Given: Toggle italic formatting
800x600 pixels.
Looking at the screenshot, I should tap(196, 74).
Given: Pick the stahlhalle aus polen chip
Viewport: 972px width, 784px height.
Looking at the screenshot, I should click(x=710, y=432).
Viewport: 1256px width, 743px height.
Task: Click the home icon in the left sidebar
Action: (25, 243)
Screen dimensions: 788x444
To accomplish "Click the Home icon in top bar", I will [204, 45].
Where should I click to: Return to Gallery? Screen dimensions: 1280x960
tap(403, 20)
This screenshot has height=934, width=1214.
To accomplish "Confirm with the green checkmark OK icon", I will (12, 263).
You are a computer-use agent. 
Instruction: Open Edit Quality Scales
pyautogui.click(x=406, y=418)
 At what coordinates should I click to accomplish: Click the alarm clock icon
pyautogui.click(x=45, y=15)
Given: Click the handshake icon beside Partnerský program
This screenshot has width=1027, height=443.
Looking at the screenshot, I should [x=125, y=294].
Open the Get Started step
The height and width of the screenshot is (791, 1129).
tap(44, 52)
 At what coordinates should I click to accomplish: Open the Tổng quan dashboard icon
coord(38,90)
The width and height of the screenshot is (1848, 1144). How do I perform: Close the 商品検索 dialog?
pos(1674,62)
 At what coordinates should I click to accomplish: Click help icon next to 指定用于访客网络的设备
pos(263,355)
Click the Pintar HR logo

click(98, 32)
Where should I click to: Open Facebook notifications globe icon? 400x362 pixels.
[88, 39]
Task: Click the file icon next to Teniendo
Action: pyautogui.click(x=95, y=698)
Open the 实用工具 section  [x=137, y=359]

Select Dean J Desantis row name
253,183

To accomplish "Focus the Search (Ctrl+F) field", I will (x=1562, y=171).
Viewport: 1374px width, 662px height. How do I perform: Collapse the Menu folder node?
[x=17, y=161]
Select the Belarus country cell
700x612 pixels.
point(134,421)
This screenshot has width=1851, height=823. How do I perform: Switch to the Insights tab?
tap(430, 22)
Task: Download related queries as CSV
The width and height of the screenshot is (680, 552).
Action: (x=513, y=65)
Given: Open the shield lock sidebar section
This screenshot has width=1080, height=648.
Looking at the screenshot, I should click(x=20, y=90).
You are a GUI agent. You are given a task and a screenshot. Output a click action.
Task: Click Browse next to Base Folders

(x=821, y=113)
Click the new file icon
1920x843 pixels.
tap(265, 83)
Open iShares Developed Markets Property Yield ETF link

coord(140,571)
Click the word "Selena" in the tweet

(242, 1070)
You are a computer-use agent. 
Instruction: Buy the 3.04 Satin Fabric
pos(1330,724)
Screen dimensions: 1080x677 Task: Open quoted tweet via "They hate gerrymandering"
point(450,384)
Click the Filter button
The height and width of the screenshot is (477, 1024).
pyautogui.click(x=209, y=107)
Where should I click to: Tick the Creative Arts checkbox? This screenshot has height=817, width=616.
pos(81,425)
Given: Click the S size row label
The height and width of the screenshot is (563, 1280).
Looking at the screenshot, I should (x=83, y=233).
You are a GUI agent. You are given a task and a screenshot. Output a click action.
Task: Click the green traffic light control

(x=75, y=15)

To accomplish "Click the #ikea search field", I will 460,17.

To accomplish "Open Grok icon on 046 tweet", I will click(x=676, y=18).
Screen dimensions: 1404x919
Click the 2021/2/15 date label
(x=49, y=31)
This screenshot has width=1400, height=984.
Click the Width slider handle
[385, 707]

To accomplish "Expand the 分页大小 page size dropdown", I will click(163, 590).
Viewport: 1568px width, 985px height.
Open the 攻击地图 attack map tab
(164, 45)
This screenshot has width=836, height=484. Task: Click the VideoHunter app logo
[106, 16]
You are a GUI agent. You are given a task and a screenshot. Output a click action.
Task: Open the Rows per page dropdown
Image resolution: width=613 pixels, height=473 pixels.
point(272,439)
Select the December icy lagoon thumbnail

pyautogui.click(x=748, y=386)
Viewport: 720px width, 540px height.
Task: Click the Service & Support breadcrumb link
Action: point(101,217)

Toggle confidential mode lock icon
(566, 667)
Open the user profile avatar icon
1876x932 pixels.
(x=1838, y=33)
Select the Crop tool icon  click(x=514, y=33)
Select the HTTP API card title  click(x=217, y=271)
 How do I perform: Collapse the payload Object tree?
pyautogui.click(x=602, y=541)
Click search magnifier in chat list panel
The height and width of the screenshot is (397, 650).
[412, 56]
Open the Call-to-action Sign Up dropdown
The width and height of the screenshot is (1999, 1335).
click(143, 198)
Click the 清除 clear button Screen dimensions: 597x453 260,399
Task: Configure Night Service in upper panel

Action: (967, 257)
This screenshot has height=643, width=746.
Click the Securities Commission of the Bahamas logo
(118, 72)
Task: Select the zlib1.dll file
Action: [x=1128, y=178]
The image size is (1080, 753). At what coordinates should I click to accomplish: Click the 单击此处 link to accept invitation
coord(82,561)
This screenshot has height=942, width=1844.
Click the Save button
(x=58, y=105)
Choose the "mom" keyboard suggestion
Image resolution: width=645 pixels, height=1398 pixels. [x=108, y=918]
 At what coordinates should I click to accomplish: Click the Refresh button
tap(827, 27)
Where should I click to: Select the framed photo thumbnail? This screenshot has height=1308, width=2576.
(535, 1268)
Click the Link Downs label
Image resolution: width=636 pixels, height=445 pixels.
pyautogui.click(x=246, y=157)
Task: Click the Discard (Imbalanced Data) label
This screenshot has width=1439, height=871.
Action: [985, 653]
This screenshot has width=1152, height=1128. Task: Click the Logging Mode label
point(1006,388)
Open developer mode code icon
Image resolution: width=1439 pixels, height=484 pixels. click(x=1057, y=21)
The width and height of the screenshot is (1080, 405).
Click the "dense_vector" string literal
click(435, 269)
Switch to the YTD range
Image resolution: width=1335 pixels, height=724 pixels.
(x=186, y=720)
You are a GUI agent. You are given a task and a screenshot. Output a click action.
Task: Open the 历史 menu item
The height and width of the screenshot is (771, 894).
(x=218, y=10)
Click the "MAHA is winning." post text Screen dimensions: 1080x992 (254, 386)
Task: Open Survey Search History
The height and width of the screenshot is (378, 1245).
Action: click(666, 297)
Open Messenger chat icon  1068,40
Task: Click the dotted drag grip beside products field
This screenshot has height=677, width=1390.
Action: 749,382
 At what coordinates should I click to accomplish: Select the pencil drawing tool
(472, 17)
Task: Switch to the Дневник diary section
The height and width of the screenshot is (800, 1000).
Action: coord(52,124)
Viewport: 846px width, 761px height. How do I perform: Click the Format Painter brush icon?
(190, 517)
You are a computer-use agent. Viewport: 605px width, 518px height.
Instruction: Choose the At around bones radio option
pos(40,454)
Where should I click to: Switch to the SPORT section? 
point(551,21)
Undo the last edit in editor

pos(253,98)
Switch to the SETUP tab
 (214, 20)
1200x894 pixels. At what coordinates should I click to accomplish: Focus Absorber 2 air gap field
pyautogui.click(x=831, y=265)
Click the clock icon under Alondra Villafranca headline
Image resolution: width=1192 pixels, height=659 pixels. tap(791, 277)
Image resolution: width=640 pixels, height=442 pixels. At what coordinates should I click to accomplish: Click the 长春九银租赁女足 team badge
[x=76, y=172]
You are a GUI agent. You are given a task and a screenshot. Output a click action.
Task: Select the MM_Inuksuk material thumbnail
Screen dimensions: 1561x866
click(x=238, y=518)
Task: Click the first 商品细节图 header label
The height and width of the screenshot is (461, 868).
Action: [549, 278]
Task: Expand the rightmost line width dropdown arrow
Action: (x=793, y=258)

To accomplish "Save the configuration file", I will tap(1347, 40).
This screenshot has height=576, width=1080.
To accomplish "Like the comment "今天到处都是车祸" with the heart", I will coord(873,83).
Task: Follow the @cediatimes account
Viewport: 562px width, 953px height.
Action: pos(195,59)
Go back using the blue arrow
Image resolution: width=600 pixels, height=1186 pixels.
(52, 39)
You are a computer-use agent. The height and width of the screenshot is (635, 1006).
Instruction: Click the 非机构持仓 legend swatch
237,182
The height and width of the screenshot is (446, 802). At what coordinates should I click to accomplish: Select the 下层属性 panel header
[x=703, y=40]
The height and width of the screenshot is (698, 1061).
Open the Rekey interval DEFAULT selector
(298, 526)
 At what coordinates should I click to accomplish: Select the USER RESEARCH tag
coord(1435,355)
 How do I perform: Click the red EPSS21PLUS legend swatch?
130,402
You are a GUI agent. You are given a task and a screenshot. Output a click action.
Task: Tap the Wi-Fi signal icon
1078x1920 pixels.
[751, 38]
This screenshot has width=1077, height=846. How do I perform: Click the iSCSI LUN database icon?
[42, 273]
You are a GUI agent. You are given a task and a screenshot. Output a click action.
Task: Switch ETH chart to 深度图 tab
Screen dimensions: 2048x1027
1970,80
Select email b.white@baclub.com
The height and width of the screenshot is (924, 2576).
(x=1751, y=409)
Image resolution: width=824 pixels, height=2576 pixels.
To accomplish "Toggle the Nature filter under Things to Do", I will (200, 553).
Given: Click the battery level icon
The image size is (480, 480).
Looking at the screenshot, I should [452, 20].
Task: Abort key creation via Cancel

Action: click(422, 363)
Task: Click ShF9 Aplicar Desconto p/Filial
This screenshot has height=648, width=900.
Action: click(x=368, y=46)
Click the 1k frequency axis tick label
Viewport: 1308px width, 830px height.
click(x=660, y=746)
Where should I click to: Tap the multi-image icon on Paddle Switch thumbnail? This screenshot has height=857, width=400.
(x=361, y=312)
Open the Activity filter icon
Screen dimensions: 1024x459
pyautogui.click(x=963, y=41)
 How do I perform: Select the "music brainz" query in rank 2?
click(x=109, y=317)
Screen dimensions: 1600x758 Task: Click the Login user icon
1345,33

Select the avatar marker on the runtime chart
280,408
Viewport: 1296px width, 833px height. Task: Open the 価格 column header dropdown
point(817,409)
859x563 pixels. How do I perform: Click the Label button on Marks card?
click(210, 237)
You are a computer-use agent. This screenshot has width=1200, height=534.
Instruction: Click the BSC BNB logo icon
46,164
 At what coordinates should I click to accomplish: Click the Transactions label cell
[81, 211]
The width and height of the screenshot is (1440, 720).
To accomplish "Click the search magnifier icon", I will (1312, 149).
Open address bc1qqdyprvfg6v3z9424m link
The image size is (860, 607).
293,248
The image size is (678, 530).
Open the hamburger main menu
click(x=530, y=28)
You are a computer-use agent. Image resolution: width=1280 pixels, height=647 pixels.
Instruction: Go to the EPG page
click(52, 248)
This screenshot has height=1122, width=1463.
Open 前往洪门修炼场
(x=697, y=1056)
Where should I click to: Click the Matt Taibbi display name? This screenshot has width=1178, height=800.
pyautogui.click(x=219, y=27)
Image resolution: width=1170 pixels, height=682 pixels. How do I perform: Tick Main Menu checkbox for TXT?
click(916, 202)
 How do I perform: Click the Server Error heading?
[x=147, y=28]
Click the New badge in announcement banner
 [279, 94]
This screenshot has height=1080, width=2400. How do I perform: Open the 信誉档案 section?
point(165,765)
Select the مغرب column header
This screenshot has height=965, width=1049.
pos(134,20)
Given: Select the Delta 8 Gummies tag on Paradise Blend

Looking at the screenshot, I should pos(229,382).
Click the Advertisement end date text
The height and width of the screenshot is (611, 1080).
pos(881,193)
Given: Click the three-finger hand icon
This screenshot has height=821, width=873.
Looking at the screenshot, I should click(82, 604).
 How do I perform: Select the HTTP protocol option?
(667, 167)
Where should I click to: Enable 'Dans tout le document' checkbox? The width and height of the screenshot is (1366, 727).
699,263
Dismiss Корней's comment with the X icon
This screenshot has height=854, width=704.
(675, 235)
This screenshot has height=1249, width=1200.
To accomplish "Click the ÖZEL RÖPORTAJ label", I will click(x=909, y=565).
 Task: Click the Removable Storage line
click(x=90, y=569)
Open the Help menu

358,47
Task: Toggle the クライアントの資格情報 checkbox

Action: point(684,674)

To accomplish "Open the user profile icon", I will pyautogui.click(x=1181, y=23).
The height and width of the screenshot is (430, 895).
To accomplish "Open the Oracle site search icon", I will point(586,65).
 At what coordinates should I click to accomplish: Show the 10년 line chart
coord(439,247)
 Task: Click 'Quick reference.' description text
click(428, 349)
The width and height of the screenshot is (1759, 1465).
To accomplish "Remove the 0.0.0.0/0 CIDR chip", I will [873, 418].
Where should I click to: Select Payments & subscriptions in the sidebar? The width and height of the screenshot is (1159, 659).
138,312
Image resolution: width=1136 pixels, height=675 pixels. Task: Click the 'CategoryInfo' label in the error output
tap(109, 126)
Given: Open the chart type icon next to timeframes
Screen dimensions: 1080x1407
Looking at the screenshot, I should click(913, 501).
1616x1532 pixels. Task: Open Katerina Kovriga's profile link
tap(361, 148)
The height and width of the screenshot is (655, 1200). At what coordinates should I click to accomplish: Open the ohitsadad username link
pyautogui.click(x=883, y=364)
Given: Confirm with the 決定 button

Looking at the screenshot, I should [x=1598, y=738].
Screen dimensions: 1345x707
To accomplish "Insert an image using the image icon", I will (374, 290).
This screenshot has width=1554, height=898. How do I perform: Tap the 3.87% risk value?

•••

* _Task brief_: In the listing above, locate the line containing "Task: Tap the Wi-Fi signal icon" and the line containing "Task: Click ShF9 Aplicar Desconto p/Filial". Extract those two lines and every line between them, exactly as written, and only those.

* _Task result_:
Task: Tap the Wi-Fi signal icon
1078x1920 pixels.
[751, 38]
This screenshot has width=1077, height=846. How do I perform: Click the iSCSI LUN database icon?
[42, 273]
You are a GUI agent. You are given a task and a screenshot. Output a click action.
Task: Switch ETH chart to 深度图 tab
Screen dimensions: 2048x1027
1970,80
Select email b.white@baclub.com
The height and width of the screenshot is (924, 2576).
(x=1751, y=409)
Image resolution: width=824 pixels, height=2576 pixels.
To accomplish "Toggle the Nature filter under Things to Do", I will (200, 553).
Given: Click the battery level icon
The image size is (480, 480).
Looking at the screenshot, I should [452, 20].
Task: Abort key creation via Cancel

Action: click(422, 363)
Task: Click ShF9 Aplicar Desconto p/Filial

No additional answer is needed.